Ellen Bravo: We need to shine a light on the real problems -- the lack of options that exist for women and men to be whole people who can integrate work and personal lives, not to mention the fact that the lowest-paid jobs are the LEAST flexible. Even those who aren't parents have parents or partners or other loved ones and interests beyond work, and need time and flexibility. Steps include the many ways women activists are creating their own media and trying to utilize mainstream media -- writing op eds and letters telling the truth of their own lives, and creating newsworthy events that get covered. The most effective way to do that is to build grassroots organizations with activities that are accessible even to those with little time and no money.

MMO: You explain why it's not enough to "raise the floor" and "shatter the glass ceiling" -- we need to change the way we organize and think about work in the United States, to "redesign the building from the ground up." What will that look like, and where do we begin?

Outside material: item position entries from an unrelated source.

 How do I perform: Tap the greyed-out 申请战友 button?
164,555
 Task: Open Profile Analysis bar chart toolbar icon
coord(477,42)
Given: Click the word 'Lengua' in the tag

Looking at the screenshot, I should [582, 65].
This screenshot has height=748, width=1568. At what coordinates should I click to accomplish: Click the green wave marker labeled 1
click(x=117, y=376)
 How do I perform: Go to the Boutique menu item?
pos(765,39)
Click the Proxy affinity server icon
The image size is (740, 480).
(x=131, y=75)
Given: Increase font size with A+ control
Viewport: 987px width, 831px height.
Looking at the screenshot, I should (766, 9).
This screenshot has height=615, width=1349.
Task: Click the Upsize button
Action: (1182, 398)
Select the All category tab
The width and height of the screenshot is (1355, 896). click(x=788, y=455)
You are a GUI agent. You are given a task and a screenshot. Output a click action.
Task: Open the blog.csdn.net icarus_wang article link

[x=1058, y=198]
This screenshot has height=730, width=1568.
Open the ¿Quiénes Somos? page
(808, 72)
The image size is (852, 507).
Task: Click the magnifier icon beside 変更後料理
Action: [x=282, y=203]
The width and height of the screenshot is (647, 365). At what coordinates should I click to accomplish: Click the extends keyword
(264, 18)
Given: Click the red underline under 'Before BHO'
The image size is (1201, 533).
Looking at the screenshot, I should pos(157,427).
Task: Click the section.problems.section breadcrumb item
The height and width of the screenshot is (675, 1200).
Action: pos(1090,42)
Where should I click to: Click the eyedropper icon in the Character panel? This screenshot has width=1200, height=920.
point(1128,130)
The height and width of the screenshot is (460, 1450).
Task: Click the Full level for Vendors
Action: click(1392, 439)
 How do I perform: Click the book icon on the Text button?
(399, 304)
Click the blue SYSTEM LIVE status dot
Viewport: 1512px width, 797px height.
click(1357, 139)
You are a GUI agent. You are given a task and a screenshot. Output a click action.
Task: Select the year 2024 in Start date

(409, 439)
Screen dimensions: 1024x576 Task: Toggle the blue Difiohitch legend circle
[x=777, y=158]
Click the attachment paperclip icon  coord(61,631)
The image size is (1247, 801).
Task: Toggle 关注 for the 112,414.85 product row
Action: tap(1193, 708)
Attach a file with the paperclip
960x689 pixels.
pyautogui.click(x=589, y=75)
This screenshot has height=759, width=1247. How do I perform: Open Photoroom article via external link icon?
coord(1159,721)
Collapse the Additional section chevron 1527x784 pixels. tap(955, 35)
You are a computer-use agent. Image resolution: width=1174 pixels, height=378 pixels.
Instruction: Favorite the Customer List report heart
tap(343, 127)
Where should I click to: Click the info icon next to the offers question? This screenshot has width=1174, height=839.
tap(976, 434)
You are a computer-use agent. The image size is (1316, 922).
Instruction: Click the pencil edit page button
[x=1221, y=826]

Ellen Bravo: The good news is that we know what the redesigned building looks like because all or parts of it exist already, in individual companies in this country and entire countries in much of the rest of the world. For parents, it means being able to share up to a year of paid leave and returning to work at reduced hours with no penalty in pay rates or benefits or advancement opportunities. After that year, the child can go to quality child care starting at 10 hours a week or so and gradually increasing but always within a reasonable amount -- the access to trained (and well-compensated) personnel and good social interaction would be a draw, especially combined with lots of time with parents at home. A full-time work week would be no more than 35 hours, and parents could arrange their hours to avoid rushed mornings or child care or school squeezes at the end of the day.

The costs for all these reforms (including universal health care) have been estimated at 1.5 percent of the Gross Domestic Product. That's a mere fifth of what the government is now spending on corporate handouts. We can easily afford it if we can create the political will.

Where to begin? By working as part of a network of diverse state coalitions for new minimum standards like paid sick days and paid family and medical leave.